::: Supplied entries
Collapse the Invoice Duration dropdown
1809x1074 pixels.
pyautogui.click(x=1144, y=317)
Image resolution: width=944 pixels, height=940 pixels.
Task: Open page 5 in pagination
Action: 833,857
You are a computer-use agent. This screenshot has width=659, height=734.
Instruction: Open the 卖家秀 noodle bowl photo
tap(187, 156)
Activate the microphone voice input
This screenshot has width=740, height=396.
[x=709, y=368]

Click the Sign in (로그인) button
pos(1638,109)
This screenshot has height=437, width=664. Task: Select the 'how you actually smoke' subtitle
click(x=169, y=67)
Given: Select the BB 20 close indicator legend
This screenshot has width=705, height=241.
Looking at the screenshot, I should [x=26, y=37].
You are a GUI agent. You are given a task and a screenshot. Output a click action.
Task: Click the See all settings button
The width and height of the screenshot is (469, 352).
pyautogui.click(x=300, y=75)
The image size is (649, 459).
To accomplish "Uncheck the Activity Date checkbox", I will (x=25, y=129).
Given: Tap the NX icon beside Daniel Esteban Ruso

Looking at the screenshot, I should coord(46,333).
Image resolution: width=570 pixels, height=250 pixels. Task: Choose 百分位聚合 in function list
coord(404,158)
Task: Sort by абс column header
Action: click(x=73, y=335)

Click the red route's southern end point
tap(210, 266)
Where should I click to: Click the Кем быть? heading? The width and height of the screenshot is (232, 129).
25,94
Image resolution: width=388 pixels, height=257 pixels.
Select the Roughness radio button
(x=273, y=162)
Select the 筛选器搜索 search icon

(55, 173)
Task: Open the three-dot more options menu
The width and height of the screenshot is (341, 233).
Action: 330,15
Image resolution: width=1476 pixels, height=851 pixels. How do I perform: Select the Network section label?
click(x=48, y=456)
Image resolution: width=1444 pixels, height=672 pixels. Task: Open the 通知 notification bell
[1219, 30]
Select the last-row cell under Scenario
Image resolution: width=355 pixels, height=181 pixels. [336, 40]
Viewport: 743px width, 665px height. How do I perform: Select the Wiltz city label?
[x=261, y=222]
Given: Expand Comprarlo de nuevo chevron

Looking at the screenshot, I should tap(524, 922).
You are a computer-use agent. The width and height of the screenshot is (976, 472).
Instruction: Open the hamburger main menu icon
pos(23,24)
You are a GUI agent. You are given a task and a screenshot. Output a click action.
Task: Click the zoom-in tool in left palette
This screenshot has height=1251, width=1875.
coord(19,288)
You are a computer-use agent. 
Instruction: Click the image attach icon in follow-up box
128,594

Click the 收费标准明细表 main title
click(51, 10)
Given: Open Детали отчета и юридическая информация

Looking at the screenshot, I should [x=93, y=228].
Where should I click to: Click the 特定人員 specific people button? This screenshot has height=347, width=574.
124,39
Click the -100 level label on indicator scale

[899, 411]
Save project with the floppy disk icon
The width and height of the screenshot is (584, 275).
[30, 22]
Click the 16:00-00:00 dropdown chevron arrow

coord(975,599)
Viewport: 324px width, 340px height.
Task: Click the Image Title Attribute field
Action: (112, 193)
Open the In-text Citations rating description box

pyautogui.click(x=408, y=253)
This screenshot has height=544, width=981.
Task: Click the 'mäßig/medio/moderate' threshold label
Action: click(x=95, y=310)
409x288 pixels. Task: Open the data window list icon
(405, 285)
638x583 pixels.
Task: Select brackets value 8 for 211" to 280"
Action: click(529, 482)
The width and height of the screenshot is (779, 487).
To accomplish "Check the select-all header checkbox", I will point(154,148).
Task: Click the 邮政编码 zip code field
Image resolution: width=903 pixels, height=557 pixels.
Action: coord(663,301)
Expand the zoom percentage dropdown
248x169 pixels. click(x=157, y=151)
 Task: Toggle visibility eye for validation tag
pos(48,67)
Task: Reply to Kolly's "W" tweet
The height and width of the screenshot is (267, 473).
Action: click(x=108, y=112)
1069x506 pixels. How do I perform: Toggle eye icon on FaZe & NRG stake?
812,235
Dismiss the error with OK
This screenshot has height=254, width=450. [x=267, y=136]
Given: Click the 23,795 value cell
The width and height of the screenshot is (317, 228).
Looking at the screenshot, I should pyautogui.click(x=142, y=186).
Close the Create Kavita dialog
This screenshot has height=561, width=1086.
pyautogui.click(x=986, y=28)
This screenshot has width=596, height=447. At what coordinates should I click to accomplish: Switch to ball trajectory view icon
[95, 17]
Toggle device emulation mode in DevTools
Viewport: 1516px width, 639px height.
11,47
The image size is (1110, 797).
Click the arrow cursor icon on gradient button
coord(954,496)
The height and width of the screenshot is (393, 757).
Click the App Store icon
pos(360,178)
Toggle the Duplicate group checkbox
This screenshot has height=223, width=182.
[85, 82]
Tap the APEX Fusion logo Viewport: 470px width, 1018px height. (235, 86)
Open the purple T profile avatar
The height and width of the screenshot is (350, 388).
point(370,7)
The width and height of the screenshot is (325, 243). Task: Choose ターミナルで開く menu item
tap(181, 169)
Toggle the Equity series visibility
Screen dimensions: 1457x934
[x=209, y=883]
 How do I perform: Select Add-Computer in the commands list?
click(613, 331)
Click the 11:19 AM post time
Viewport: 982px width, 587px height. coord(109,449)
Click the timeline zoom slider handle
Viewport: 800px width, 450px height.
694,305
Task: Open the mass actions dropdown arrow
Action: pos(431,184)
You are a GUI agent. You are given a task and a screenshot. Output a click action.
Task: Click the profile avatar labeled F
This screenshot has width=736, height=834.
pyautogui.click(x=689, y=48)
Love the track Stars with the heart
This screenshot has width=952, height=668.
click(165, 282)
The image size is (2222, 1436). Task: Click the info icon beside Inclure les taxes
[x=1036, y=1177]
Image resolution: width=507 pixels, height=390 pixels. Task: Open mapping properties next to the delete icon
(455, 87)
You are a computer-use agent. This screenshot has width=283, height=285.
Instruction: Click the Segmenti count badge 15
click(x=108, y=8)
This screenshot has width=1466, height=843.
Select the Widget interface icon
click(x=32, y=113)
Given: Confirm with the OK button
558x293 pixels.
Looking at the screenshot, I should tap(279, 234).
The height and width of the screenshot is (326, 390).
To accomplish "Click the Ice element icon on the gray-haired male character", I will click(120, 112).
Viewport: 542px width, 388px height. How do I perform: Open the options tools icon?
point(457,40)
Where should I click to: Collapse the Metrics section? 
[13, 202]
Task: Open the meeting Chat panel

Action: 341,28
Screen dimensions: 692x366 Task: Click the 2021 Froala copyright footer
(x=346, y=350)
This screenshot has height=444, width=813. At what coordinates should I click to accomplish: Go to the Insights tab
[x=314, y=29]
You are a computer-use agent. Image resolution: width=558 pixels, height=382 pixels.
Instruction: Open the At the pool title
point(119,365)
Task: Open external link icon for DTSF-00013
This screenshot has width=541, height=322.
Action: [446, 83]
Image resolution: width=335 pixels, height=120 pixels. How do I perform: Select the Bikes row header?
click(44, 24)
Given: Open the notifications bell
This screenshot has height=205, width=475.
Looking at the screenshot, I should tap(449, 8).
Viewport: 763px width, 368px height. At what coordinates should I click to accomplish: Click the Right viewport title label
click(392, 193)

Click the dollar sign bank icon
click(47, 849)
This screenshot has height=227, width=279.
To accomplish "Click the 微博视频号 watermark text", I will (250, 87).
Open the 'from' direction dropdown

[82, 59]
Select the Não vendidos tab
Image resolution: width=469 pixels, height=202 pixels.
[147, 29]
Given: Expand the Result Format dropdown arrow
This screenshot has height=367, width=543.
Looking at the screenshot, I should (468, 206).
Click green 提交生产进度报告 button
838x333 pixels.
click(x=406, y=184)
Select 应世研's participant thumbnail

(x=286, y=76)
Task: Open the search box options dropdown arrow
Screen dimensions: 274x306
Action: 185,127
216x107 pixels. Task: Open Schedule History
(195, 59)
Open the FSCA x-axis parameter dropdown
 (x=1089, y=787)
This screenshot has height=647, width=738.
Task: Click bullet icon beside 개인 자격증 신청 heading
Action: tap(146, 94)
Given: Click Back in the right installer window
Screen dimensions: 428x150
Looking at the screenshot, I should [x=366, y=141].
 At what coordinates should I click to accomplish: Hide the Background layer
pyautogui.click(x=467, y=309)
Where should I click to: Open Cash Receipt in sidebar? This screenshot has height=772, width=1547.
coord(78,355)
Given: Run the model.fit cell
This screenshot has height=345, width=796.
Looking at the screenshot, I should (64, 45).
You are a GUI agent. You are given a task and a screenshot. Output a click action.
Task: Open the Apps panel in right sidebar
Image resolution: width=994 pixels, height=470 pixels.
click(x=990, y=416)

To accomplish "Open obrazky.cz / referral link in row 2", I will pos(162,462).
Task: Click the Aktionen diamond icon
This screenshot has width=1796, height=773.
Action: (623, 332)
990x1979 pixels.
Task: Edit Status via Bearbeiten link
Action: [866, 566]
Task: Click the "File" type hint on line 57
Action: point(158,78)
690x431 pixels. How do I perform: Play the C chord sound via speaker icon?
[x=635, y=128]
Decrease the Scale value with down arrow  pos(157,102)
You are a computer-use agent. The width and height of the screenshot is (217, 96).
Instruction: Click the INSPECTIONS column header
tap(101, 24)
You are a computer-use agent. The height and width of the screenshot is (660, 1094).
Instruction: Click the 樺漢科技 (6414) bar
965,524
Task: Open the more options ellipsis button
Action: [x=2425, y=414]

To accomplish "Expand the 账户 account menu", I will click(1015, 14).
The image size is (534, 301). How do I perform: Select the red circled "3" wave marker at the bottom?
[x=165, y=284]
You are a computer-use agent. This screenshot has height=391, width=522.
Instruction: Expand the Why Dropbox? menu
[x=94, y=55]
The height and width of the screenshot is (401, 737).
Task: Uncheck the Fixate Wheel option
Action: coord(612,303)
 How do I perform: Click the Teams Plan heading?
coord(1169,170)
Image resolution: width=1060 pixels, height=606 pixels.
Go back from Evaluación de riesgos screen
::::::
**Exercise directions**
Rewrite the lines of the records starting with the line with "Select 应世研's participant thumbnail" and going on through the line with "Looking at the screenshot, I should (64, 45).". Put "Order History" in place of "Schedule History" and keep everything else the same.

**The result**
Select 应世研's participant thumbnail

(x=286, y=76)
Task: Open the search box options dropdown arrow
Screen dimensions: 274x306
Action: 185,127
216x107 pixels. Task: Open Order History
(195, 59)
Open the FSCA x-axis parameter dropdown
 (x=1089, y=787)
This screenshot has height=647, width=738.
Task: Click bullet icon beside 개인 자격증 신청 heading
Action: tap(146, 94)
Given: Click Back in the right installer window
Screen dimensions: 428x150
Looking at the screenshot, I should [x=366, y=141].
 At what coordinates should I click to accomplish: Hide the Background layer
pyautogui.click(x=467, y=309)
Where should I click to: Open Cash Receipt in sidebar? This screenshot has height=772, width=1547.
coord(78,355)
Given: Run the model.fit cell
This screenshot has height=345, width=796.
Looking at the screenshot, I should (64, 45).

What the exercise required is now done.